-- Opening Marker --
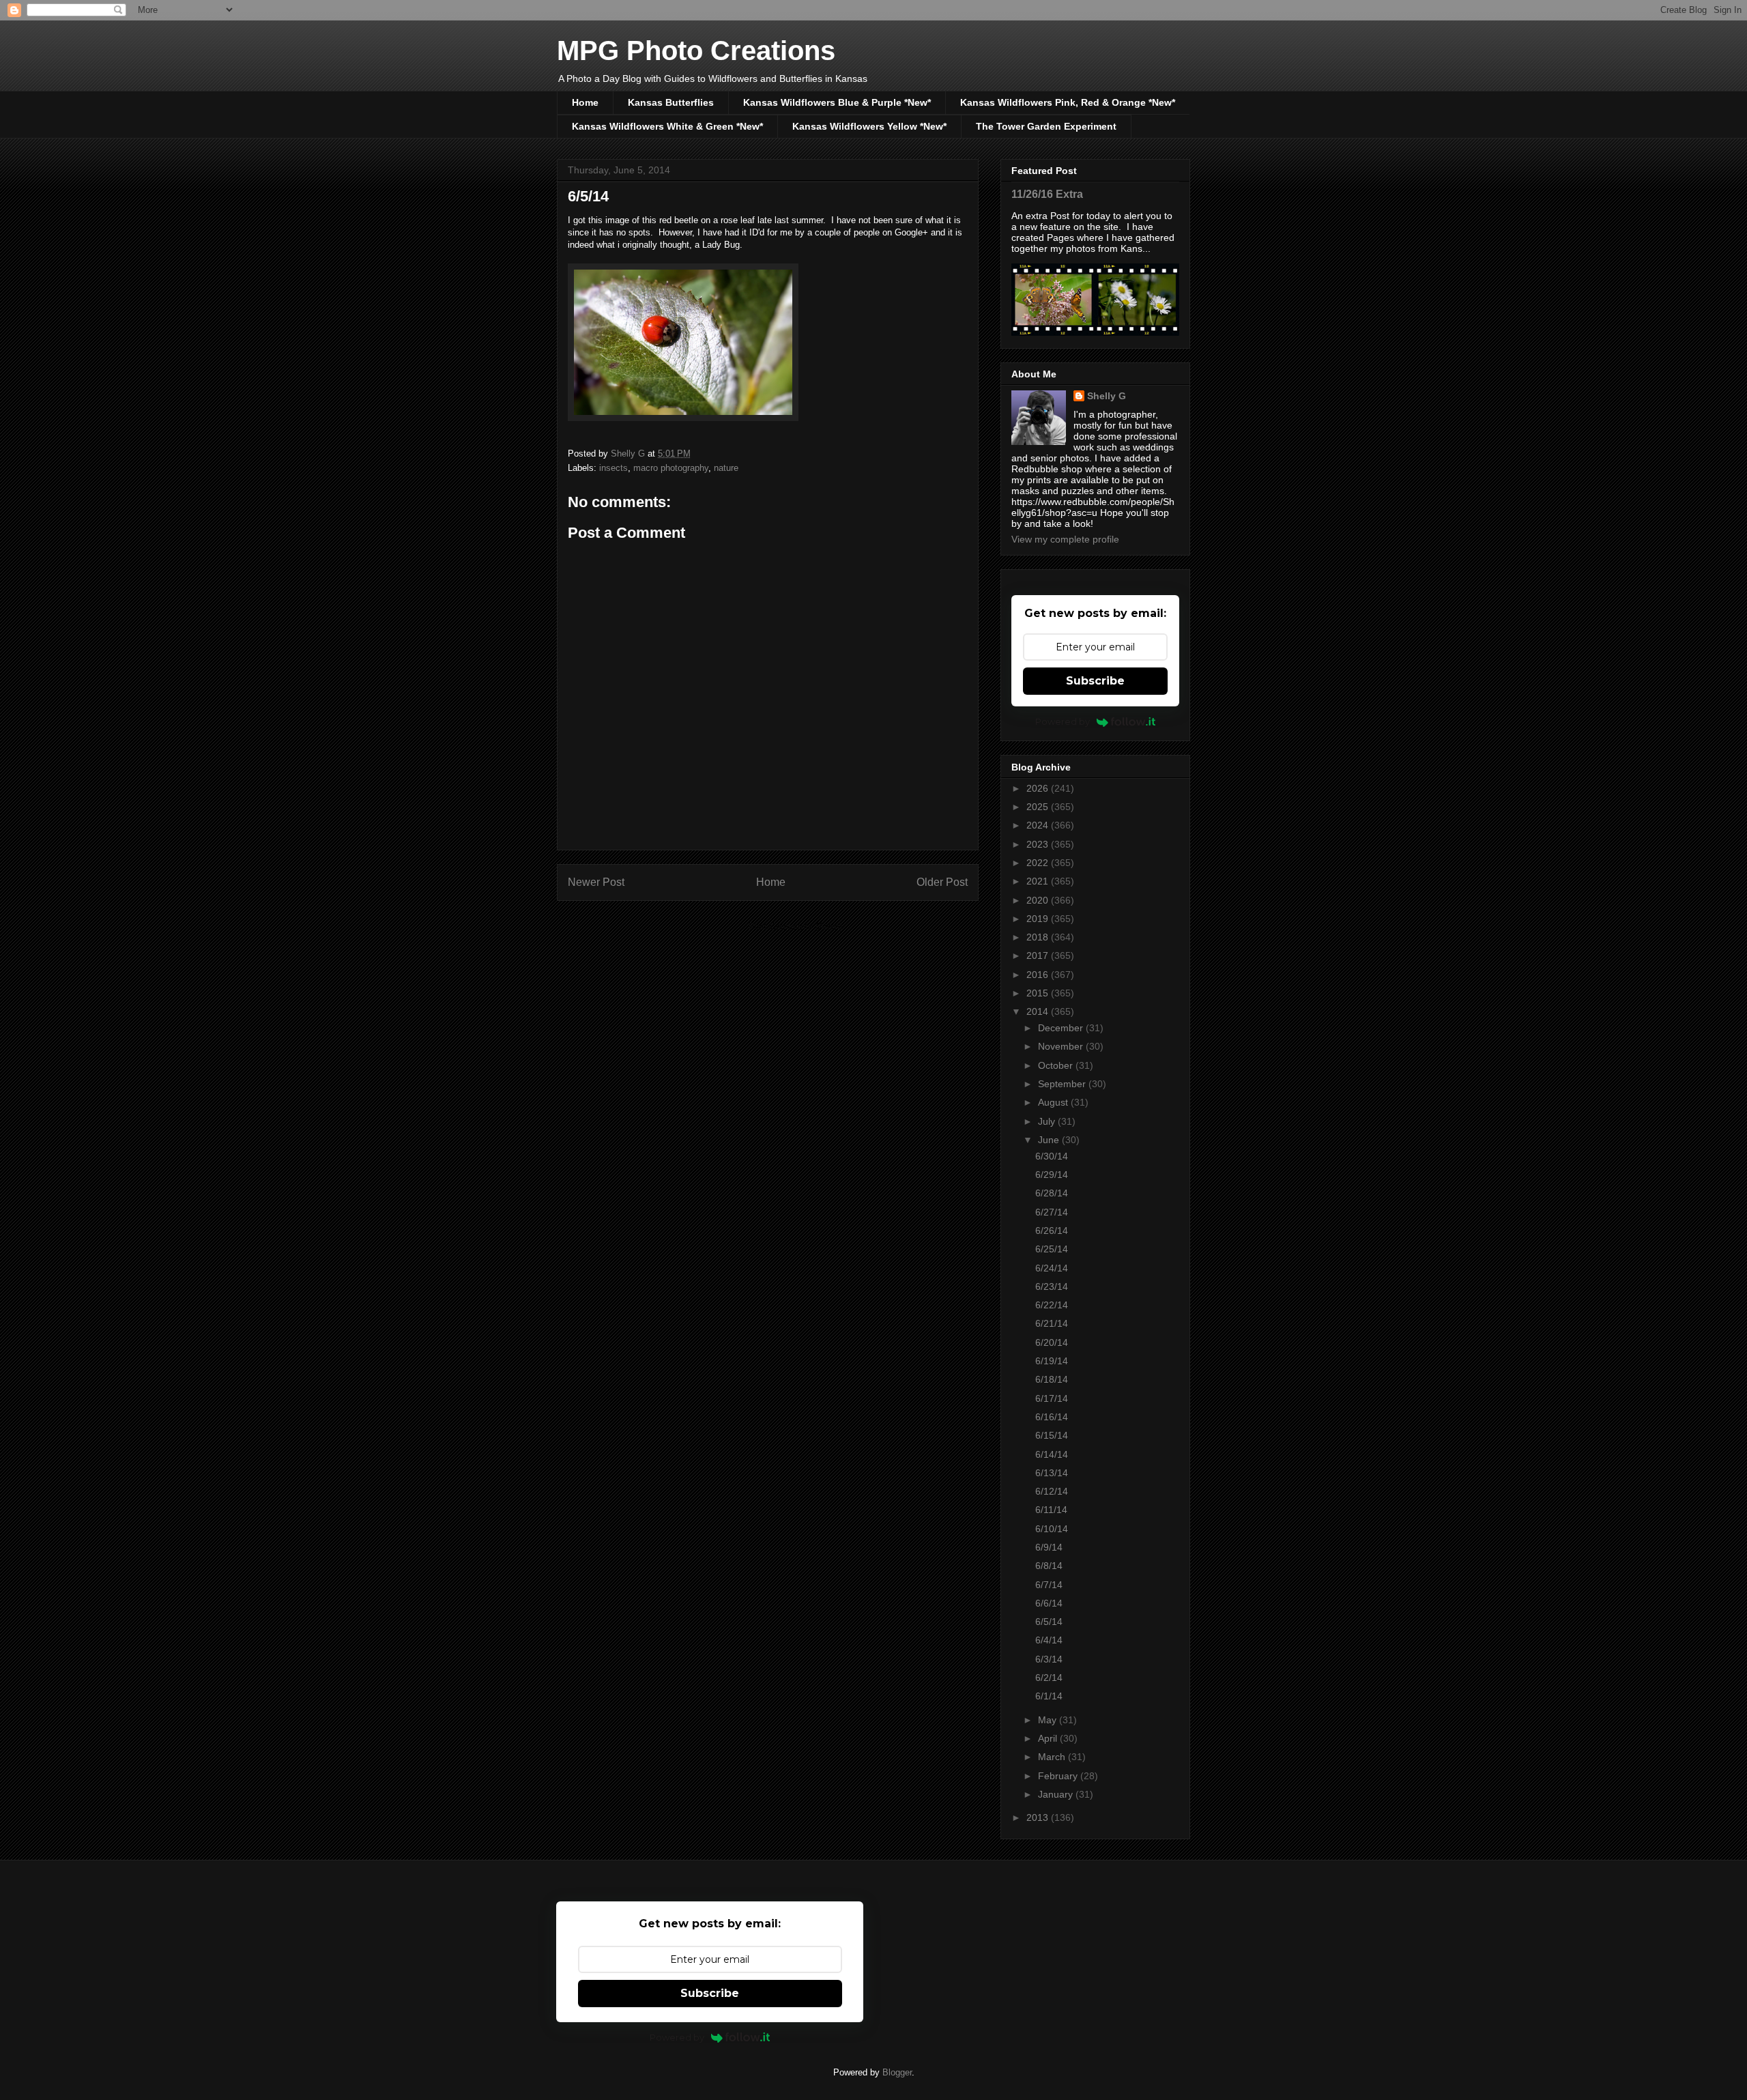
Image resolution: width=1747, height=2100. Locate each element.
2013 (1038, 1817)
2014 (1038, 1011)
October (1056, 1065)
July (1048, 1121)
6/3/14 (1049, 1659)
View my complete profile (1065, 539)
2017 (1038, 955)
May (1048, 1719)
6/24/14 (1051, 1268)
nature (726, 468)
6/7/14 (1049, 1584)
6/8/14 (1049, 1565)
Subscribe (1095, 680)
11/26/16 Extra (1047, 194)
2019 (1038, 918)
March (1053, 1756)
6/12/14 (1051, 1491)
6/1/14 (1049, 1696)
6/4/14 (1049, 1640)
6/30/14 (1051, 1156)
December (1062, 1027)
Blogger (897, 2072)
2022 (1038, 862)
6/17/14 (1051, 1398)
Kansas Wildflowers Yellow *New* (869, 126)
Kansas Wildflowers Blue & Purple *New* (837, 102)
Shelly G (1106, 395)
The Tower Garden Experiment (1046, 126)
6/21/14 (1051, 1323)
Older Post (942, 882)
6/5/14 (1049, 1621)
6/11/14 (1051, 1509)
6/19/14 (1051, 1360)
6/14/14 (1051, 1454)
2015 (1038, 993)
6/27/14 (1051, 1212)
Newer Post (596, 882)
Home (585, 102)
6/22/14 (1051, 1304)
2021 (1038, 881)
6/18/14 (1051, 1379)
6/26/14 (1051, 1230)
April (1049, 1738)
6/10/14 (1051, 1528)
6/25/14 (1051, 1248)
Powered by (1062, 721)
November (1062, 1046)
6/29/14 (1051, 1174)
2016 (1038, 974)
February (1059, 1775)
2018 (1038, 937)
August (1054, 1102)
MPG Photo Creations (696, 50)
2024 (1038, 825)
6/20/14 (1051, 1342)
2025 (1038, 806)
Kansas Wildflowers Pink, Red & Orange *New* (1067, 102)
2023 (1038, 844)
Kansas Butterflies (671, 102)
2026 (1038, 788)
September (1063, 1083)
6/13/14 (1051, 1472)
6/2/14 (1049, 1677)
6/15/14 (1051, 1435)
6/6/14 (1049, 1603)
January (1056, 1794)
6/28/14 (1051, 1193)
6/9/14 (1049, 1547)
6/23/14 (1051, 1286)
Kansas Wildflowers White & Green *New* (667, 126)
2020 (1038, 900)
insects (613, 468)
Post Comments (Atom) (795, 926)
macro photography (670, 468)
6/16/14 (1051, 1416)
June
-- Closing Marker --
#### Task statement
Retype nothing except the lines from the line holding "November (1062, 1046)" through the last line of the entries, both included.

#### Response to this exercise
November (1062, 1046)
6/29/14 (1051, 1174)
2016 (1038, 974)
February (1059, 1775)
2018 (1038, 937)
August (1054, 1102)
MPG Photo Creations (696, 50)
2024 (1038, 825)
6/20/14 (1051, 1342)
2025 (1038, 806)
Kansas Wildflowers Pink, Red & Orange *New* (1067, 102)
2023 (1038, 844)
Kansas Butterflies (671, 102)
2026 (1038, 788)
September (1063, 1083)
6/13/14 (1051, 1472)
6/2/14 (1049, 1677)
6/15/14 (1051, 1435)
6/6/14 (1049, 1603)
January (1056, 1794)
6/28/14 (1051, 1193)
6/9/14 (1049, 1547)
6/23/14 (1051, 1286)
Kansas Wildflowers White & Green *New* (667, 126)
2020 (1038, 900)
insects (613, 468)
Post Comments (Atom) (795, 926)
macro photography (670, 468)
6/16/14 (1051, 1416)
June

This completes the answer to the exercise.